Yes, Virginia, there is engaging e-learning. It exists as certainly as creativity and curiosity and vision exist, and you know that they abound in other areas of training and professional development. Alas! How dreary are e-learning programs that fail to understand learners’ needs and motivations. There would be no context, no no meaningful challenge or risk, no meaningful actions, no corrective intrinsic feedback to make meaningful and memorable the valuable time spent in training. e-Learning would be a dreary experience in which no one takes enjoyment. The drive for insight and creativity that drives all growth and progress would be extinguished.
Not believe in the possibility of engaging e-learning! You might as well not believe in the impact of Google. You might get your organization to implement undifferentiated templates of text-heavy PowerPoint slides interrupted by meaningless trivia questions tracked immediately in your LMS, but when your learners abandon e-learning out of boredom, what would that prove? Did you ever experience co-workers using the Web to solve mysteries, achieve results earlier thought out of reach, communicate and collaborate with co-workers near and far, explore newly-available reference materials to solve problems facing your business? These things are real and valuable insights into how learners can be motivated. Just because they are missing from the tedious traditional e-learning with which most people are familiar does not mean that they could not have just as significant impact in formal training as they do in casual, self-directed professional development. Nobody can conceive or imagine all the wonders there are yet unseen in the world of e-learning.

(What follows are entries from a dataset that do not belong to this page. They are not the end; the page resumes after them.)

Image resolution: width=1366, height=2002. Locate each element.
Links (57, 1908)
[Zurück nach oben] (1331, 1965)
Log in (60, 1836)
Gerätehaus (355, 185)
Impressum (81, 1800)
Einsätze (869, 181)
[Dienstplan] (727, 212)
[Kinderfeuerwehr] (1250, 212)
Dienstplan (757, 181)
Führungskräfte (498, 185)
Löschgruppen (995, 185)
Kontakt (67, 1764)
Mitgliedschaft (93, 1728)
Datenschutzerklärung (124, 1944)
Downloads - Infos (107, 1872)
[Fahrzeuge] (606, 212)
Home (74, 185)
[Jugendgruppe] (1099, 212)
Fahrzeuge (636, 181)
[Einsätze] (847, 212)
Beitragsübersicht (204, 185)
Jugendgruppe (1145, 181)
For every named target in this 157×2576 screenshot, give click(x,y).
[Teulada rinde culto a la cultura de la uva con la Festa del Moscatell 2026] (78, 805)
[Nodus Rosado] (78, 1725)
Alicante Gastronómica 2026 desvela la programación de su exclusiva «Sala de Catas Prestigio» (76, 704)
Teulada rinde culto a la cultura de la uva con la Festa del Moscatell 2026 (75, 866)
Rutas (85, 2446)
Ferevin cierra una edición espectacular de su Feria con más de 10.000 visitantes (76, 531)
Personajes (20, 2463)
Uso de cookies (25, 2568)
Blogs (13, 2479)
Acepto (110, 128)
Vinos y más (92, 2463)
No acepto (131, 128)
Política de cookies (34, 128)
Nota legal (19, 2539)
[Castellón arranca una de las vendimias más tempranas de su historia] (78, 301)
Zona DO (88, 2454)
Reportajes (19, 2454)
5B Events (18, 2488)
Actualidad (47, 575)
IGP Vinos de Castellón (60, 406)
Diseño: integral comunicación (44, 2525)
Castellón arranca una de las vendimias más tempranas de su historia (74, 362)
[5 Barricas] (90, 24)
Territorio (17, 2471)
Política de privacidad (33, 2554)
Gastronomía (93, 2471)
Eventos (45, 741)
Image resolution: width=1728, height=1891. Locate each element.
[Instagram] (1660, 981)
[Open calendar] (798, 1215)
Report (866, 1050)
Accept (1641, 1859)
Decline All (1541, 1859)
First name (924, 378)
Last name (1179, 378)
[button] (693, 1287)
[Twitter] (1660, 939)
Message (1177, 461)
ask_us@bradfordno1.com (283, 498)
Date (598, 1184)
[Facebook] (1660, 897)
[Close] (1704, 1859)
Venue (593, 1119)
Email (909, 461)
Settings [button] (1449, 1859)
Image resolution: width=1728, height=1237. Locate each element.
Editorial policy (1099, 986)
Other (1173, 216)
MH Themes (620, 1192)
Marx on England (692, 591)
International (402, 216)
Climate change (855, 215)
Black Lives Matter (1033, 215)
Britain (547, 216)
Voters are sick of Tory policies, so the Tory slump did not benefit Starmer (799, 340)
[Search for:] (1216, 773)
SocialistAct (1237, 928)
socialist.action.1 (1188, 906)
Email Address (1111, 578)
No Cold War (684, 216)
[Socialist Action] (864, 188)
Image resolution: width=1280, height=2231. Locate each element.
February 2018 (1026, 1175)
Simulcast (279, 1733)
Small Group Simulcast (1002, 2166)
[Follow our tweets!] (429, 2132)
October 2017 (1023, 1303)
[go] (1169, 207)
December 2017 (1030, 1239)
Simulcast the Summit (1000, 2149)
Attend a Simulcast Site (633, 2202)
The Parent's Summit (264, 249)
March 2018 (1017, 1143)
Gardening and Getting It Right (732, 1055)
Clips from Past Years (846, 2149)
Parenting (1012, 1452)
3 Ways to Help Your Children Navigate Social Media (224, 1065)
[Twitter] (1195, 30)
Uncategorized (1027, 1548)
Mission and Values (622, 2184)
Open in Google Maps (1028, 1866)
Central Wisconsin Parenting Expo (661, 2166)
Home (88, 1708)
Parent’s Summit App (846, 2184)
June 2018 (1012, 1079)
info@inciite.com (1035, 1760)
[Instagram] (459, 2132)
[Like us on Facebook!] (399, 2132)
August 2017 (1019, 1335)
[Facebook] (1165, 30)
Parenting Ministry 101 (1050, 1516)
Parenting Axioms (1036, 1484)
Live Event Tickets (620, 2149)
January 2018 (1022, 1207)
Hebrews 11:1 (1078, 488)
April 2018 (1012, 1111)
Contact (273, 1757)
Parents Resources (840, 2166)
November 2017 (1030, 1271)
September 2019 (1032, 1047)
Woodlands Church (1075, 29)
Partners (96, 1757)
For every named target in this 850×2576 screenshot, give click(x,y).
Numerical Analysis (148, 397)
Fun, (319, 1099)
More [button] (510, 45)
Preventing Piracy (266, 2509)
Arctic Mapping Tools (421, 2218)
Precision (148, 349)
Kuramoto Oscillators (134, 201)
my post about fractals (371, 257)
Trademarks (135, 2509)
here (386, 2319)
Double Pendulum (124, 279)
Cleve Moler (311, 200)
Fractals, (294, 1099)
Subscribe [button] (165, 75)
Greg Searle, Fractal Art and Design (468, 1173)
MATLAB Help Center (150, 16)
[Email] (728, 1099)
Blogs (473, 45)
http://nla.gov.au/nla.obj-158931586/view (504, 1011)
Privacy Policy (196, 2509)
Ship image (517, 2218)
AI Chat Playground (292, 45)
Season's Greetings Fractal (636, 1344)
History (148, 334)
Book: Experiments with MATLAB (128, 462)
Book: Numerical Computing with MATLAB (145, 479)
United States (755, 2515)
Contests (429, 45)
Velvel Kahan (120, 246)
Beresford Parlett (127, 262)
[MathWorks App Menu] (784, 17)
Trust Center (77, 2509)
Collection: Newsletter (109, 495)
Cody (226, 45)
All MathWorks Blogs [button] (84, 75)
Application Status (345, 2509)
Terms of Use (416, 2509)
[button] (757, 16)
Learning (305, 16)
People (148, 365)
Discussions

You can tear apart a Flash program and see how the various pieces are orchestrated in the timeline or download yet another PowerPoint template, but there is also a craft of instructional design that combines art and science that can not be collapsed into a simple, cookbook-like sequence of steps to follow. Technical expertise and access to technology are necessary, but only an open-mind, experimental thinking, prototyping of new ideas, collaborative development across team members, early testing with potential users, and constant awareness of what motivates your learners can push aside that shade of boring e-learning and really engage learners in compelling learning experiences. Is it all real? Ah, Virginia, in all the world of training there is nothing else real and abiding.
No engaging e-learning! Thank heavens! It’s possible and within your grasp and it can have real, long-lasting impact. A year from now, Virginia, nay, ten times ten years from now, your efforts might continue to make glad the hearts of your learners.